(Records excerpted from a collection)
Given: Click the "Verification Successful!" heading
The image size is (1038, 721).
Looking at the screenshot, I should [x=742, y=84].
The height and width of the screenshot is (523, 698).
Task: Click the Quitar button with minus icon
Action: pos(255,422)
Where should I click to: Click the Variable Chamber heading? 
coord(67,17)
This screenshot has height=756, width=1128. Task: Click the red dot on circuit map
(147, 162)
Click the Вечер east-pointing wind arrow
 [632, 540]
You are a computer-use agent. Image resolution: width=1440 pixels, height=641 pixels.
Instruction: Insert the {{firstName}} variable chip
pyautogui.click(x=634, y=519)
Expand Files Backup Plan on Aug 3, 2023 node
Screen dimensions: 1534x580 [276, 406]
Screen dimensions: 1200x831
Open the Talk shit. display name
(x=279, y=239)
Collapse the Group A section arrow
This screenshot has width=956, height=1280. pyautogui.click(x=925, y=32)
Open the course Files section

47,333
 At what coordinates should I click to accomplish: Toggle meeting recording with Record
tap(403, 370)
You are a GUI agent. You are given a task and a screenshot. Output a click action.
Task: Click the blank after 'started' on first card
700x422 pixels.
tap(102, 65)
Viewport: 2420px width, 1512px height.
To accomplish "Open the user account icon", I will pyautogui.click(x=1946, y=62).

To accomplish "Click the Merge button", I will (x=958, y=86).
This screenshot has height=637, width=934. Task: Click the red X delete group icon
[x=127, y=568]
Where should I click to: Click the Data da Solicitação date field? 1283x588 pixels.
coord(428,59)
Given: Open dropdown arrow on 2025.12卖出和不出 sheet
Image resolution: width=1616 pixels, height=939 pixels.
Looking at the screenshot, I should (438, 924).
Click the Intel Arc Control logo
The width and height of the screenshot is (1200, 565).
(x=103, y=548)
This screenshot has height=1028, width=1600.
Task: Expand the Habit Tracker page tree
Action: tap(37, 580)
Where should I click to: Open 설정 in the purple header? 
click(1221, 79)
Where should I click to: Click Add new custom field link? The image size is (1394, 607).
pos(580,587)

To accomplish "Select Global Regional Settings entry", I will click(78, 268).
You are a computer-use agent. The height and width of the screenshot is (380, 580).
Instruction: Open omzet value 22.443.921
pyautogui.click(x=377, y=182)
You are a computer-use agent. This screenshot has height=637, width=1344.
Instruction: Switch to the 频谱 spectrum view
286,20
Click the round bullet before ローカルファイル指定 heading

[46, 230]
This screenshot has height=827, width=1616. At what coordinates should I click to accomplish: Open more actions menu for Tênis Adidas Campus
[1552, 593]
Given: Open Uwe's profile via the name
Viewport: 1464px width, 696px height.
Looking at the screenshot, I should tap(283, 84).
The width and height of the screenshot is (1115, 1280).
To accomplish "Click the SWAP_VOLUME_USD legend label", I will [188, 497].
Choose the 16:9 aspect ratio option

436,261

What you should do – Please write out the lines that run from the one with "Instruction: Open omzet value 22.443.921" to the end of the records, both included, exactly as they appear.

Answer to the exercise –
Instruction: Open omzet value 22.443.921
pyautogui.click(x=377, y=182)
You are a computer-use agent. This screenshot has height=637, width=1344.
Instruction: Switch to the 频谱 spectrum view
286,20
Click the round bullet before ローカルファイル指定 heading

[46, 230]
This screenshot has height=827, width=1616. At what coordinates should I click to accomplish: Open more actions menu for Tênis Adidas Campus
[1552, 593]
Given: Open Uwe's profile via the name
Viewport: 1464px width, 696px height.
Looking at the screenshot, I should tap(283, 84).
The width and height of the screenshot is (1115, 1280).
To accomplish "Click the SWAP_VOLUME_USD legend label", I will [188, 497].
Choose the 16:9 aspect ratio option

436,261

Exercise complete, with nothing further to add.